EXERCISE REQUIREMENTS =
Please restate the lines shown below exactly, every one of them.

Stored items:
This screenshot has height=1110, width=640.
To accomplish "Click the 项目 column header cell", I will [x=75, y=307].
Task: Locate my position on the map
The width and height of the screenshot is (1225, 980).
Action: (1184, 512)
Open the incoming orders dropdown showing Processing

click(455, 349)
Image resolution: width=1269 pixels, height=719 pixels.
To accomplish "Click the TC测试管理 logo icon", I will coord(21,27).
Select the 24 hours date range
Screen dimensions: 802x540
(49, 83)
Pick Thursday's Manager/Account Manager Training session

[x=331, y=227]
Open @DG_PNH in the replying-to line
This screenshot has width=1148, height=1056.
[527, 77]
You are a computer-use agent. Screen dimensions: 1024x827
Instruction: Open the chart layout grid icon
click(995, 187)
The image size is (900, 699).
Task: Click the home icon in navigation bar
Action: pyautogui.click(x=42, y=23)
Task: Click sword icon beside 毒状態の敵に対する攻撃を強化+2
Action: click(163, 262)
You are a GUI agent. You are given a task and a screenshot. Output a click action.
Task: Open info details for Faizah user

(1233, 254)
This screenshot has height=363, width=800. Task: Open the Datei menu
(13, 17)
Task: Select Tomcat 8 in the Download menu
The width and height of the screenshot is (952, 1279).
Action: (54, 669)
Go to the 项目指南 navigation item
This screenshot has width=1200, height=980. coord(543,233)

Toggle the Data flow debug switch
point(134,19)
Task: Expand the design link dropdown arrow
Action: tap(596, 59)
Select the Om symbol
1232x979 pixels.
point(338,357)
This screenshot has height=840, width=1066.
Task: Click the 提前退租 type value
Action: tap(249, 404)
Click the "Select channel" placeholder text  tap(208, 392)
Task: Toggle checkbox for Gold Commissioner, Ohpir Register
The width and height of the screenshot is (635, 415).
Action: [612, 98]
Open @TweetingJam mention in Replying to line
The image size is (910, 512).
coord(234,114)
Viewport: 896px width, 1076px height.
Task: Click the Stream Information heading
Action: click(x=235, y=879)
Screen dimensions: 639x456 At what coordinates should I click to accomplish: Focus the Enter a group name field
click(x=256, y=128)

EXERCISE SOLUTION =
This screenshot has height=1110, width=640.
To accomplish "Click the 项目 column header cell", I will [x=75, y=307].
Task: Locate my position on the map
The width and height of the screenshot is (1225, 980).
Action: (1184, 512)
Open the incoming orders dropdown showing Processing

click(455, 349)
Image resolution: width=1269 pixels, height=719 pixels.
To accomplish "Click the TC测试管理 logo icon", I will coord(21,27).
Select the 24 hours date range
Screen dimensions: 802x540
(49, 83)
Pick Thursday's Manager/Account Manager Training session

[x=331, y=227]
Open @DG_PNH in the replying-to line
This screenshot has width=1148, height=1056.
[527, 77]
You are a computer-use agent. Screen dimensions: 1024x827
Instruction: Open the chart layout grid icon
click(995, 187)
The image size is (900, 699).
Task: Click the home icon in navigation bar
Action: pyautogui.click(x=42, y=23)
Task: Click sword icon beside 毒状態の敵に対する攻撃を強化+2
Action: click(163, 262)
You are a GUI agent. You are given a task and a screenshot. Output a click action.
Task: Open info details for Faizah user

(1233, 254)
This screenshot has height=363, width=800. Task: Open the Datei menu
(13, 17)
Task: Select Tomcat 8 in the Download menu
The width and height of the screenshot is (952, 1279).
Action: (54, 669)
Go to the 项目指南 navigation item
This screenshot has width=1200, height=980. coord(543,233)

Toggle the Data flow debug switch
point(134,19)
Task: Expand the design link dropdown arrow
Action: tap(596, 59)
Select the Om symbol
1232x979 pixels.
point(338,357)
This screenshot has height=840, width=1066.
Task: Click the 提前退租 type value
Action: tap(249, 404)
Click the "Select channel" placeholder text  tap(208, 392)
Task: Toggle checkbox for Gold Commissioner, Ohpir Register
The width and height of the screenshot is (635, 415).
Action: [612, 98]
Open @TweetingJam mention in Replying to line
The image size is (910, 512).
coord(234,114)
Viewport: 896px width, 1076px height.
Task: Click the Stream Information heading
Action: click(x=235, y=879)
Screen dimensions: 639x456 At what coordinates should I click to accomplish: Focus the Enter a group name field
click(x=256, y=128)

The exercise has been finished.